Repair of oxidative damage of thymine by HeLa whole-cell extracts: simultaneous analysis using a microsupport and comparison with traditional PAGE analysis.

In mammalian cells, the base excision repair (BER) pathway allows the remove of small DNA base lesions such as oxidized bases. It is initiated by glycosylases that removed the modified base leaving an abasic site that is subsequently processed by AP endonuclease activities. Measurement of BER activities in cell extracts is time consuming and hazardous when radioactive material is used. We report in this study, the parallelized fluorescent analysis of excision of several oxidation products of thymine by cell extracts. To conduct the study, 5-(hydroxymethyl)uracil, 5-formyluracil, 5-carboxyuracil and formylamine together with uracil and the control thymine, were incorporated into oligonucleotides of identical sequences and paired either with adenine or with guanine containing DNA fragments.

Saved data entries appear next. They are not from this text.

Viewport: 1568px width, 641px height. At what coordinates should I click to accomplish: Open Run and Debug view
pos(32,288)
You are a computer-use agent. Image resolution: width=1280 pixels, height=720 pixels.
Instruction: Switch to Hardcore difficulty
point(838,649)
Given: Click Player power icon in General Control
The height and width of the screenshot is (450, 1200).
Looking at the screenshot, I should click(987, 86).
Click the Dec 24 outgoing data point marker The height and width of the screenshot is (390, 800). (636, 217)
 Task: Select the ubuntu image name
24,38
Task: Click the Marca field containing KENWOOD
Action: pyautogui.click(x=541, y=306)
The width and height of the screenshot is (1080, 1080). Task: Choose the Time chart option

The oligonucleotides were fixed by sandwich hybridization in wells of a microplate (OLISA technology). Excision by HeLa extracts of the six different DNA base lesions could be followed simultaneously in the same well. Our results showed that the extent of excision of the lesions was the same on support and in solution using classical PAGE analysis approach with modified (32)P-labeled oligonucleotides. We demonstrated that the simultaneous analysis on support is a successful approach to facilitate high-throughput screening of BER activities present in cell extracts. Moreover, extended study of 5-carboxyuracil revealed that this lesion displays similar biological properties as 5-formyluracil.